What’s the morning-after pill made of?

The morning-after pill is made of a concentrated dose of a synthetic hormone called progestin, that’s also found in birth control pills. Progestin prevents or delays our bodies from ovulating so any sperm trying to swim to the egg can’t fertilize it. Hence, it is NOT an abortion pill, it simply prevents pregnancy from happening.

How effective is Plan B?

It’s effective up to 72 hours after intercourse, but there’s another pill marketed under the name EllaOne, and it’s effective up to 5 days after intercourse. However, if the egg has been fertilized, then the pill will not prevent the pregnancy. So it’s best to look for these pills and take them ASAP. It’s effectiveness decreases over time. One in 100 women experience pregnancy even after taking Plan B, and this is probably because the egg has already been fertilized before they consumed the pill.

What are the side effects of Plan B

Like with any medication, Plan B comes with its side effects. Some women experience nausea, cramps, breast tenderness, bloating, fatigue and headaches. If you’re lucky, you won’t experience any of these side effects. If you’re worried that these could be the symptoms of pregnancy (they are pretty similar), it’s actually the elevated levels of progesterone in the pill that is giving you all these side effects.

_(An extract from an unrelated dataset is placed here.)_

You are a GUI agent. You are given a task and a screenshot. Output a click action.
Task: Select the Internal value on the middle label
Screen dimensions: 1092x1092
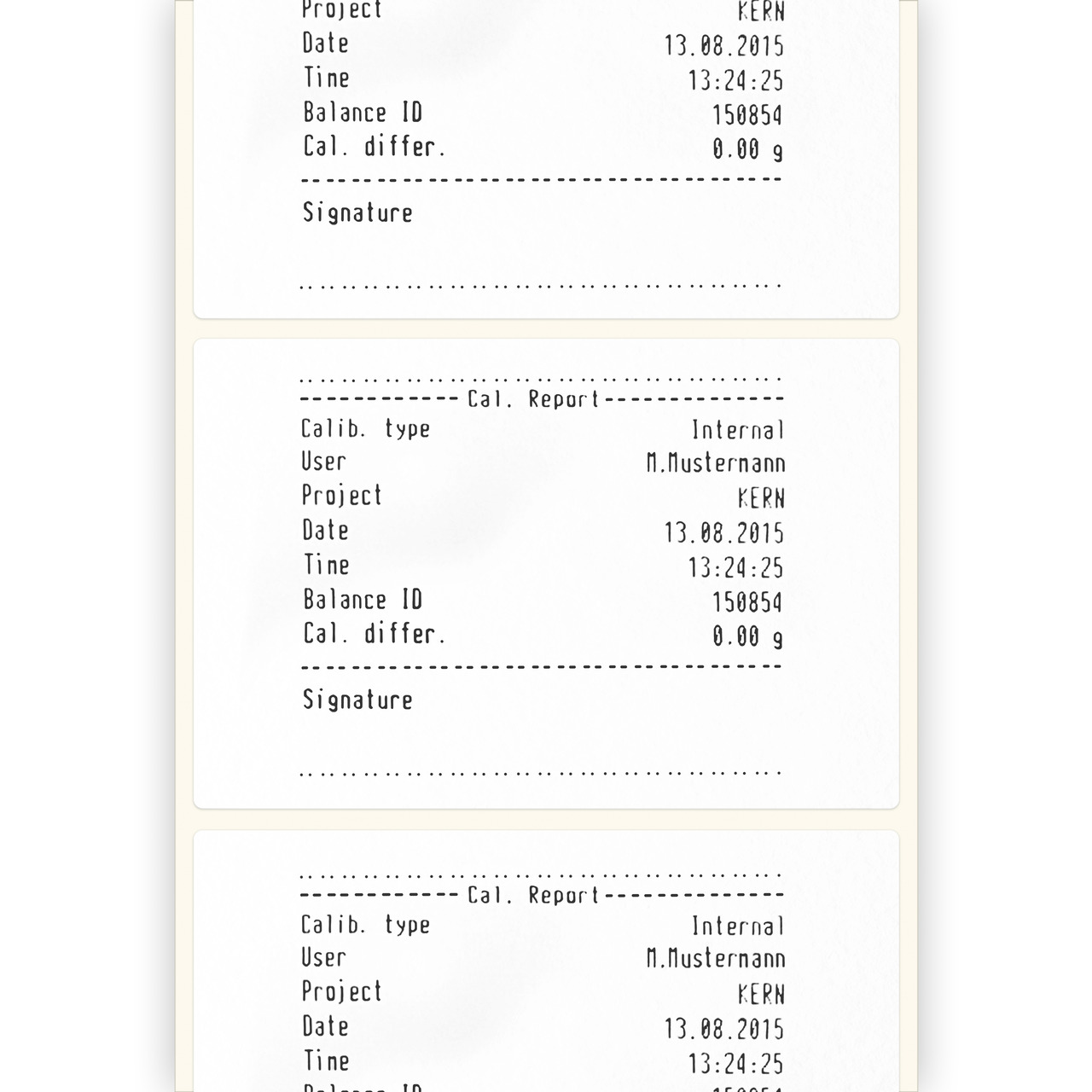737,430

Can you take too much of the pill?

The answer is no. You can never take too much of emergency contraceptives. You can safely take one pill after every time you have unprotected sex, but just be wary of the side effects. Basically, you’re taking lots of birth control pills at once. You probably won’t feel great (unless it’s because yay, you’re not pregnant) but it won’t have a negative impact on your overall health and fertility.